Claude Mythos will instead be rolled-out in phases, each with different, managed capabilities.
- Initial Phase (April 2026): Mythos was strictly limited to a select group of organizations, security researchers, and enterprise partners (via Google Cloud’s Vertex AI) to test its capabilities in a controlled environment. Released under the title of Project Glasswing – Amazon Web Services, Anthropic, Apple, Broadcom, Cisco, CrowdStrike, Google, JPMorganChase, the Linux Foundation, Microsoft, NVIDIA, and Palo Alto Networks are working together in an effort to secure the world’s most critical software.
- Interim Mitigation (April/May 2026): Anthropic released alternative, less risky models (like Claude Opus 4.7 and Opus 4.8) to give cybersecurity professionals time to patch flaws.

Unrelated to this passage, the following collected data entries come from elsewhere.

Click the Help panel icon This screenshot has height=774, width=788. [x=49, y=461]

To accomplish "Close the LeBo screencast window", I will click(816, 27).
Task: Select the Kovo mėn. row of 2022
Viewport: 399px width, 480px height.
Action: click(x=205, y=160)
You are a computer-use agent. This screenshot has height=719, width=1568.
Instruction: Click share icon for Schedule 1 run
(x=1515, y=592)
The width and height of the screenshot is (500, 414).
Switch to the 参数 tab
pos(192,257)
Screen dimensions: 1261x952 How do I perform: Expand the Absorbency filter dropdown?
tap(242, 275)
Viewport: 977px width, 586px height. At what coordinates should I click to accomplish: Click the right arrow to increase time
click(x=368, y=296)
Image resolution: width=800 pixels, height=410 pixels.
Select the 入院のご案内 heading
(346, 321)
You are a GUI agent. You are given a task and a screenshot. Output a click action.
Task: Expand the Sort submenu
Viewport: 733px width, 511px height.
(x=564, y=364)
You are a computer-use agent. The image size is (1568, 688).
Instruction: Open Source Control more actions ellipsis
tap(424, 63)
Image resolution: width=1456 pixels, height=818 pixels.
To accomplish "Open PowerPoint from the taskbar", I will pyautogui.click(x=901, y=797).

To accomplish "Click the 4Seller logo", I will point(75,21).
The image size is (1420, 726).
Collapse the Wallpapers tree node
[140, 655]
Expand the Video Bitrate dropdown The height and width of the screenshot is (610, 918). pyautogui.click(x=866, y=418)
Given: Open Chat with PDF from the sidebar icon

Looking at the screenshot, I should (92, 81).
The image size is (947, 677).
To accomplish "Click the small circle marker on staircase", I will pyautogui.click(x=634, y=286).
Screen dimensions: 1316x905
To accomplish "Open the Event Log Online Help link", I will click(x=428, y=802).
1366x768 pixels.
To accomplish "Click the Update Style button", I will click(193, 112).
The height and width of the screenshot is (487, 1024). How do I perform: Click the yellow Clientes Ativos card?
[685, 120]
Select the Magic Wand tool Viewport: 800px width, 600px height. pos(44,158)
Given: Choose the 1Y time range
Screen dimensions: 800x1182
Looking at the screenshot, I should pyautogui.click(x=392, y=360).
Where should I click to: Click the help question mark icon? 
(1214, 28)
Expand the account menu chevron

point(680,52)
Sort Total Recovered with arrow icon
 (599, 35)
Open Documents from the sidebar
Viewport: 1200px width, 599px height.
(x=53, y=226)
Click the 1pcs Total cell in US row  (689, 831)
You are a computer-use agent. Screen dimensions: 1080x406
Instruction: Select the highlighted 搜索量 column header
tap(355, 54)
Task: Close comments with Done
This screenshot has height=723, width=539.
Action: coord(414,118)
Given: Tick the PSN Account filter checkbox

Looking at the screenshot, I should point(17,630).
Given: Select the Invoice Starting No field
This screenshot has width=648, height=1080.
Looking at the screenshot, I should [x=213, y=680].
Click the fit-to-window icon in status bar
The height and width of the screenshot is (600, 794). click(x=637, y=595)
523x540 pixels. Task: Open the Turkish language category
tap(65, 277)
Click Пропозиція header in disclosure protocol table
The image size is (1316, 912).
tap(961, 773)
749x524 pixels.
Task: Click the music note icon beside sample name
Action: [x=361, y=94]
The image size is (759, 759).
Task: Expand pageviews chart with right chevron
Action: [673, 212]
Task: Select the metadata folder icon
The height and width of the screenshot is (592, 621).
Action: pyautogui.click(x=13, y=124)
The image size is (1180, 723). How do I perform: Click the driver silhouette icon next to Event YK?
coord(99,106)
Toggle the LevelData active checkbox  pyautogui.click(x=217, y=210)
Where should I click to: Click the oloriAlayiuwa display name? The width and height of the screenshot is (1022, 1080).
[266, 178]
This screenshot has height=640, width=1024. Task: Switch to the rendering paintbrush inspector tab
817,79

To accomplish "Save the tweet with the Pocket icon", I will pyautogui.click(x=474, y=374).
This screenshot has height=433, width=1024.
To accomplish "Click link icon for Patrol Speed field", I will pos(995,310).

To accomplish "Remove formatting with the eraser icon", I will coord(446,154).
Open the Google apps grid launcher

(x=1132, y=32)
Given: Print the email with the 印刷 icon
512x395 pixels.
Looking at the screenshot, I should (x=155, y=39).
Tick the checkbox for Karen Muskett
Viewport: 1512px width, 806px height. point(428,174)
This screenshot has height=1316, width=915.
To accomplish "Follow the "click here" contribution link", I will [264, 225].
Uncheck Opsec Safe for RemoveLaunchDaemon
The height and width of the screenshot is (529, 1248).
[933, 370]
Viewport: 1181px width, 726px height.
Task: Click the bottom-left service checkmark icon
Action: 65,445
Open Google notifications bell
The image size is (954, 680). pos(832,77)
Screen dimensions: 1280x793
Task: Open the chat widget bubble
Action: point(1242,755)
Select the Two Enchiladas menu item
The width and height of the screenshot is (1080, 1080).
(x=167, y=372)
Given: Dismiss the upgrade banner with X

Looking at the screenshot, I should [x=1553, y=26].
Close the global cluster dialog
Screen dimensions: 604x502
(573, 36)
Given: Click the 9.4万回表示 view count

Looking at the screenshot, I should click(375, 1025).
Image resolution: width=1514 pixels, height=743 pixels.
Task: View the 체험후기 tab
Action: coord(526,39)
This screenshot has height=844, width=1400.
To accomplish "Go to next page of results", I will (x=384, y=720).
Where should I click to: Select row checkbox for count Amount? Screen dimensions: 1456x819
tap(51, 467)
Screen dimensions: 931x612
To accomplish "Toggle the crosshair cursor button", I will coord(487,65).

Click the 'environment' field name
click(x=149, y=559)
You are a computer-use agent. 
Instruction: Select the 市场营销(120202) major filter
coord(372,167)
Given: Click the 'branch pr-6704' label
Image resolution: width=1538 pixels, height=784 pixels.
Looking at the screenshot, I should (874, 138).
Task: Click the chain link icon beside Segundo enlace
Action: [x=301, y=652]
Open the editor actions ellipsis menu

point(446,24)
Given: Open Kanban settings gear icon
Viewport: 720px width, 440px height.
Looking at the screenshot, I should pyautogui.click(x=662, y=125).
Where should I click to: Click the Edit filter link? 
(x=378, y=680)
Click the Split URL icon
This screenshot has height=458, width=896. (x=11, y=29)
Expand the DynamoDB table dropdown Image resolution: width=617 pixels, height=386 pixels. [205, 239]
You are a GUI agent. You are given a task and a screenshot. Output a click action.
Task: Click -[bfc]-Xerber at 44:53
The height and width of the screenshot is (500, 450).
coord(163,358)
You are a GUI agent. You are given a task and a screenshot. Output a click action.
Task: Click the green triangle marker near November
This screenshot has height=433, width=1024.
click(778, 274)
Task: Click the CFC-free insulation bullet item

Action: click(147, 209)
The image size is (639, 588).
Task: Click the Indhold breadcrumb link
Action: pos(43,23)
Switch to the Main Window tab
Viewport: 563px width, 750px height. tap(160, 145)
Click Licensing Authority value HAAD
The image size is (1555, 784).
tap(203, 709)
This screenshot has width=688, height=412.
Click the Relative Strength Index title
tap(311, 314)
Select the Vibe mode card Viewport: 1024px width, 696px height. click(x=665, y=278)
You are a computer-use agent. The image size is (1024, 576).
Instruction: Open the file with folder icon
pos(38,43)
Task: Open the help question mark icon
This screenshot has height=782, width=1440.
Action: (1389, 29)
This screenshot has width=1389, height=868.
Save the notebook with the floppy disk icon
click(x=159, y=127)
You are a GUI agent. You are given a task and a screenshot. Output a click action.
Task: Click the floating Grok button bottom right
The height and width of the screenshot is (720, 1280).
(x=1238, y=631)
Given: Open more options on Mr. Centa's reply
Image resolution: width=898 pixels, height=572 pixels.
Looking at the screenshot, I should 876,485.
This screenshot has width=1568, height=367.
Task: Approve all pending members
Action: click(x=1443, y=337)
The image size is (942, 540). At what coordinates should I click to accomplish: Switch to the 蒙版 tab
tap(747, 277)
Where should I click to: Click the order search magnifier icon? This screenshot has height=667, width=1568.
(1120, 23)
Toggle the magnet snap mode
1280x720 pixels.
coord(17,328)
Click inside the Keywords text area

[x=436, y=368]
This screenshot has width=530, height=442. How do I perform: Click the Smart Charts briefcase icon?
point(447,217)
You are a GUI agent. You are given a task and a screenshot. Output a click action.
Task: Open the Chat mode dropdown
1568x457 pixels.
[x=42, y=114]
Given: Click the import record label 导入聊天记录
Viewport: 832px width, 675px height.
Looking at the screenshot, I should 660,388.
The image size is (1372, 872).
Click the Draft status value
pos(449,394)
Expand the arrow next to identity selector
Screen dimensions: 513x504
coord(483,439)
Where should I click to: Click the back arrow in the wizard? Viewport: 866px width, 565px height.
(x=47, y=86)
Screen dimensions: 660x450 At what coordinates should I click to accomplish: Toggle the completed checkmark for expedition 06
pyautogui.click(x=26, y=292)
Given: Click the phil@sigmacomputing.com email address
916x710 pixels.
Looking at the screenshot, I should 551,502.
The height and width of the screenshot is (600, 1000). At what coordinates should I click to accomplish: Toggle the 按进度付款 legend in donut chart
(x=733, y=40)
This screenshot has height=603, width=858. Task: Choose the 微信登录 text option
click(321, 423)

- Upcoming Public Release (Present): Anthropic announced swift progress on cyber safeguards and expects to bring these highly advanced models to the general public and wider customer base soon. Claude Mythos Fable 5 was released on the 9th June to the general public
Final Thoughts
Cyber Security is an ever-changing world, one which often changes overnight. Regulations, policies, procedures, and training simply cannot keep up with this rapid pace of change. Professionals need to keep abreast of the latest events in this space all the time which often leads to information overload and, in some cases misinformation and conflicting advice.
The more we can learn and understand the technologies we use and the threats posed against them, the more we can do to ensure all those slices of cheese don’t align the holes in the right way to allow the hazards to become incidents – but its not an easy task.